Suspirei e tentei não cair na tentação das promessas do príncipe. Aquela conversa já estava mais do que cansativa para mim. Nosso romance deveria acabar por aqui, e ser esquecido por todo resto de nossas vidas para o nosso bem e para a liberdade dele.
– Não entendeu ainda que lhe entreguei meu coração? – Legolas recorreu a pena.
Caminhei até a porta, e mais uma vez encarei o príncipe em busca de um adeus.
– Não deveria ter feito isso. – respondi, quase engasgando em meu próprio choro. – Vou embora com Runel. Eu o amo muito e seremos felizes. – Menti. Depois de tudo o que tive com Legolas, era óbvio que meus sentimentos por Runel não chegavam ao mesmo ponto. Era realmente algo fraternal.
– Você não pode ir! – Legolas disse com um ar de superioridade na voz. – Eu ordeno que fique!
O príncipe pegou-me pelo braço, apertando-o com toda a sua força, carregando-me de volta para o quarto enquanto sua expressão mudara-se mais uma vez. Senti certo medo, mas aquele sentimento não era justificado. Eu sabia lidar com Legolas assim como minha mãe sabia lidar com o rei, e agora via o porquê de ser exatamente como ela. A prática de lidar com a realeza arrogante estava no sangue, aparentemente.
– Você é exatamente como seu pai. Não aceita o fim, não sabe quando parar. – Respondi, deixando-me levar por ele, tendo plena certeza no tamanho do impacto que aquelas palavras produziriam.

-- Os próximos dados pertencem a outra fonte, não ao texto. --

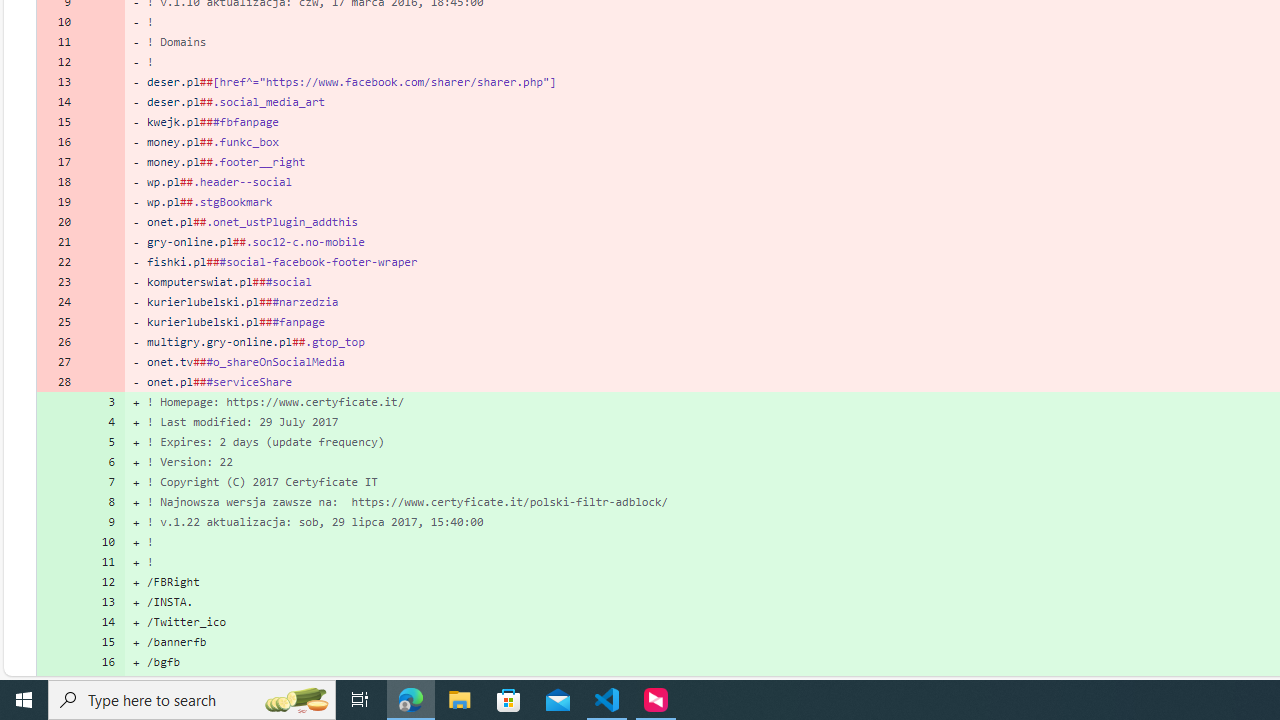 The image size is (1280, 720). I want to click on '8', so click(102, 500).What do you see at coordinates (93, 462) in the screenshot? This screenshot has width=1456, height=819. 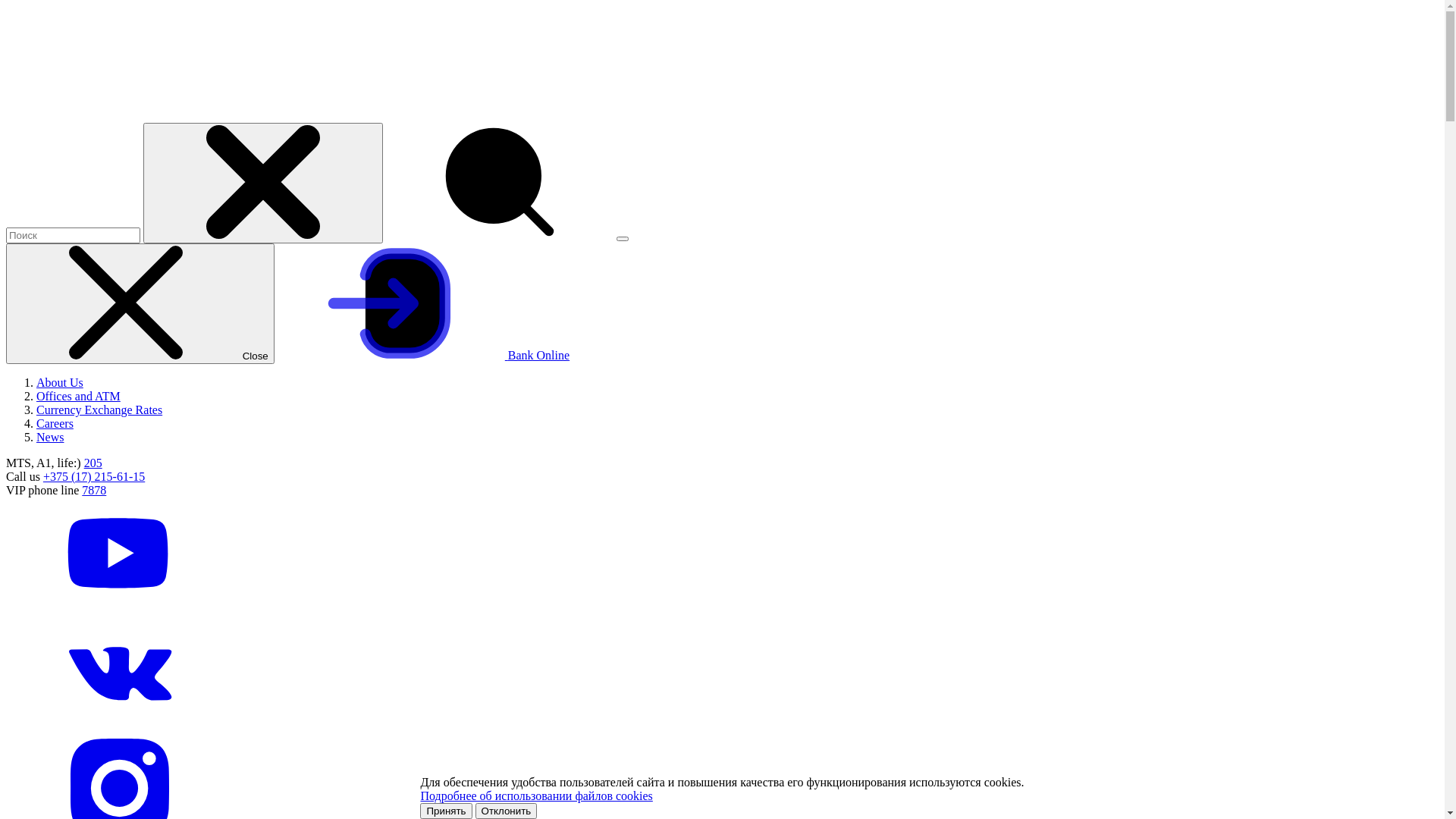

Legolas, então, soltou-me. Percebeu que fora longe demais naquele momento e, chocado com minha declaração ele saiu do quarto antes mesmo de mim em passos muito largos que me fizeram perdê-lo de vista rapidamente.
Sai do quarto também, fechando a porta delicadamente, tendo a esperança de que ninguém ali perto tivesse ouvido nada do que aconteceu. Meus olhos já não aguentavam mais jorrar tantas lágrimas, porém, mais uma vez naquele dia elas desceram aos montes, pesadas e contínuas, derretendo em minha face o desespero e a tristeza que fora amar alguém tão erroneamente.
Deixei meu corpo recostar-se na porta enquanto sentia meu rosto e busto receberem toda a angústia que se apoderou de meu peito naquele instante.